Michael Daves & Jen Larson Concert


This concert is limited to only 70 people and we expect to sell out quickly.

When: Friday, November 20 @ 7:30pm
Where: Christ Church – 20 Carroll Street, Poughkeepsie

Buy Your Tickets Now

One of our board members saw this Kickstarter project and we jumped right in to secure a concert for the Hudson Valley.

This concert is limited to only 70 people and we expect to sell out quickly.

This concert will feature only bluegrass music!

Kickstarter Description:
Two albums, two lineups, same songs. One album is straight-ahead bluegrass, the other is raw and electric.

Hello friends! I’m Michael Daves, a bluegrass singer and guitarist based in Brooklyn, NY. In addition to performing solo, I’ve had the opportunity to work with some great musicians in the bluegrass world like Tony Trischka (and Steve Martin!), Bryan Sutton, Noam Pikelny, and Chris Eldridge. My most recent record was Sleep With One Eye Open (2011, Nonesuch Records), a duo album with Chris Thile (we were nominated for a Grammy!). I have also played in some pretty out-there rock bands (they were not always well received!).

It’s about time for me to make a solo album. I’m going for two. And here’s the kicker: both albums will have the same track listing. Same songs, in the same order.

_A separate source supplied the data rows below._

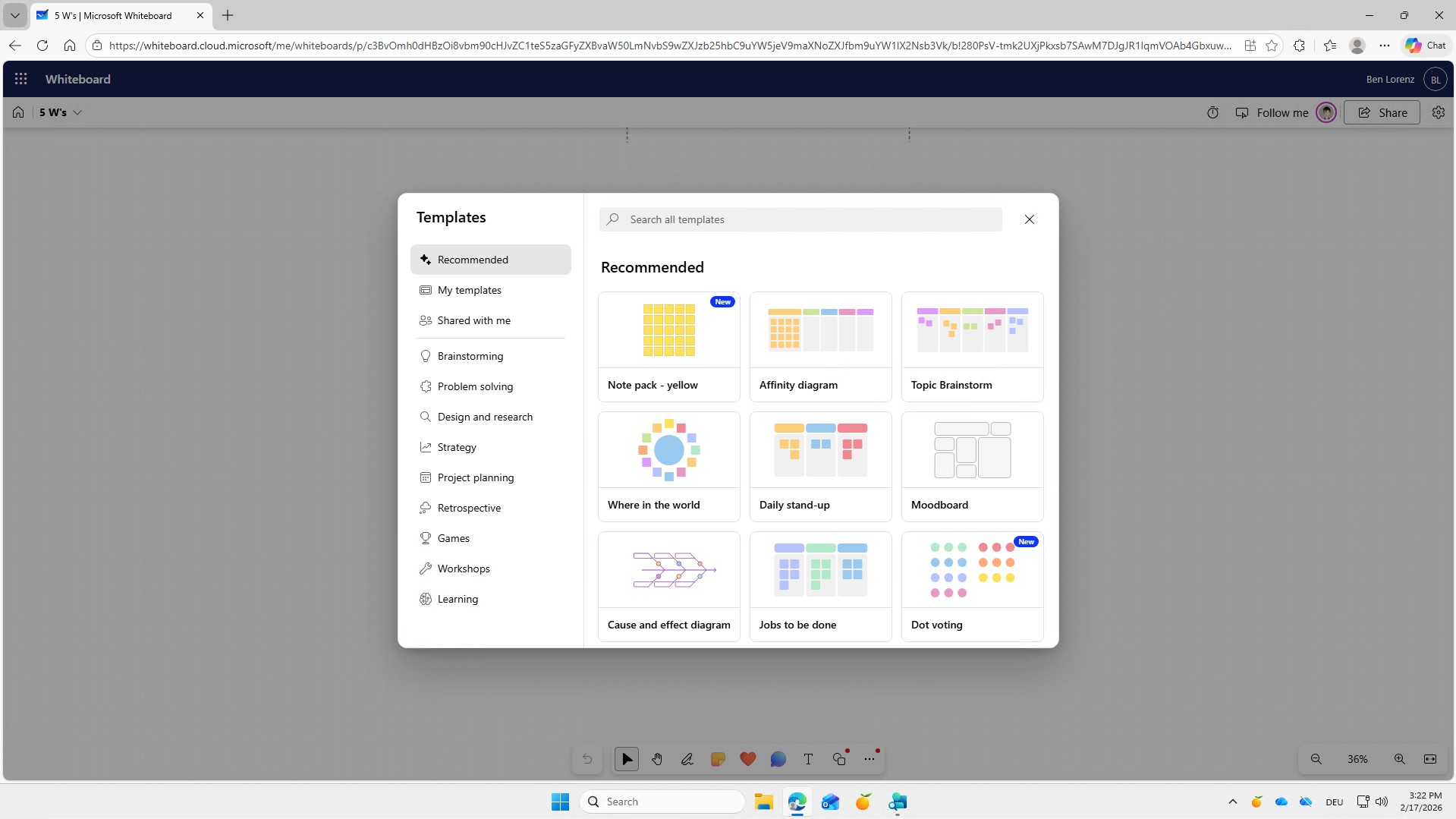Open the shapes tool
Image resolution: width=1456 pixels, height=819 pixels.
839,759
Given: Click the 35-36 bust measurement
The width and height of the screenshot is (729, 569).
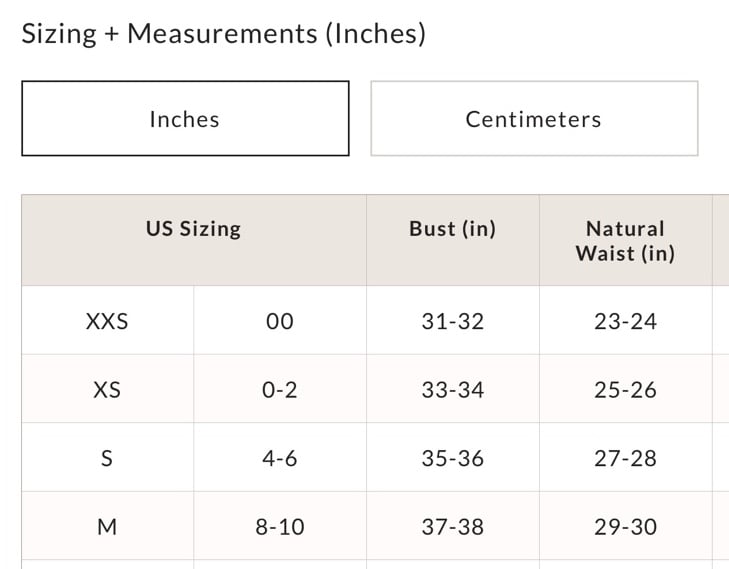Looking at the screenshot, I should click(452, 457).
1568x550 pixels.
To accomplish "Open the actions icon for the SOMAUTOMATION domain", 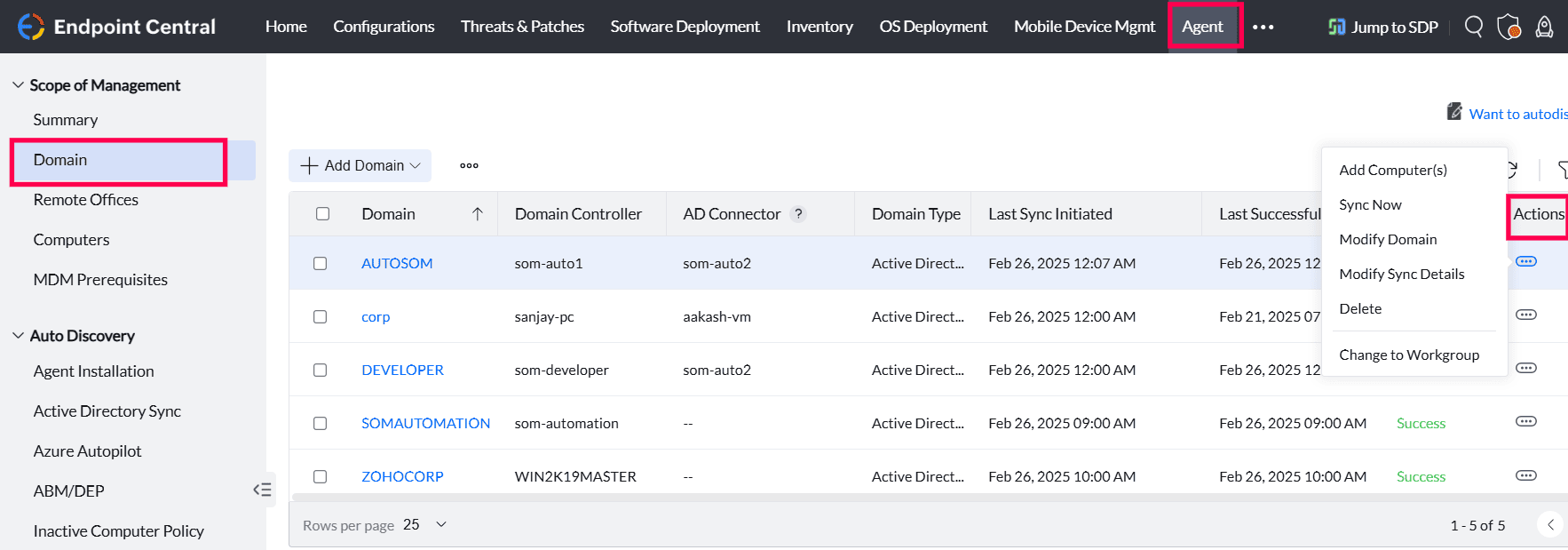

One will feature the traditional bluegrass interpretation, recorded live to tape, played by a serious bluegrass band in a seriously resonant space. The idea is to produce it as a “recorded event”, commemorating bluegrass done bluegrass-style, performed to the best of our capacity. The other covers the same material, but could not be more distinct stylistically, as it will include drums and electric bass, and will focus on a raw, experimental take on the bluegrass and old-time songbook. The contrast between the two will be a tribute to the enduring relevance and adaptability of the tradition we all love.

Album #1
The first one is going to be a straight-ahead bluegrass record featuring some of the most talented musicians performing today. Noam Pikelny (banjo) is a member of the Punch Brothers and recently won IBMA’s awards for both Banjo Player of the Year and Album of the Year. And they’re right about that; he’s really good at playing the banjo. Sarah Jarosz (mandolin) is known for her singing and songwriting and has several Grammy nominations to show for it. She also happens to be a great straight-ahead mandolin player. Brittany Haas (fiddle) performs with both Crooked Still and Haas/Kowert/Tice. Uniquely, she is really good with both old-time and bluegrass styles. Mike Bub (bass) came to prominence in the ’90s with the Del McCoury band. He is the bluegrass bass player.

We’ll be recording live to analog tape in an amazing-sounding 19th-century church hall here in Brooklyn. The material we’ll be doing largely draws from old-time and “pre-bluegrass” sources. We will be avoiding digital monkeying and much of the hoo-ha that characterizes most modern recording experiences to preserve the honesty of the performances and the ambience we’re looking to capture. If you’ve got a great space, a primo slate of musicians, and minimal, old-school recording techniques then you’ve got all you need to produce pure, uncut bluegrass.

Album #2
The other album draws from my musical interests outside of bluegrass. I grew up in a bluegrass household but have always had rock bands. After I moved to NYC in 2003 I formed The Buzz Buzz Tabernacle, an electric trio with a rock drummer and banjo/violin played by someone completely unfamiliar with traditional music. I didn’t come away from the Buzz Buzz Tabernacle with a lot of new fans but I did take away a sense of the elasticity and expansiveness of the bluegrass repertoire. The next step was to start accompanying my solo material with drums – kick drum with one foot and a broken hi hat with the other. I wasn’t gunning for a one-man-band gimmick, and trying to avoid that while being literally one man doing the work of a band was unwieldy. Adding electric bass really tied the room together, adding scope to the sound and grounding my voice when I get a little caterwaul-y.

This album will be a sort-of stripped-down version of a rock album that’s not really acoustic but is kind of close to it if you squint. I’ll be playing drums and guitar and there will be electric bass, etc. Here I want to use the bluegrass canon not as a vehicle to carry on the tradition but as a wireframe to hang some new ideas and thoughts upon. I’m viewing these not as bluegrass songs, or as some sort of genre piece, but as musical fodder to be reworked.

Why Two Albums?

Because it’ll be fun to hear it both ways! It’ll be exciting and I’m looking forward to the puzzle of putting together two albums that each stand on their own but have this shared lineage. I love the bluegrass tradition, I work within the bluegrass tradition, I live that tradition. I really like the idea of approaching this material both the way people (including myself) expect to hear it done, as well as trying to clear away all of those expectations and see what happens when you approach that material afresh.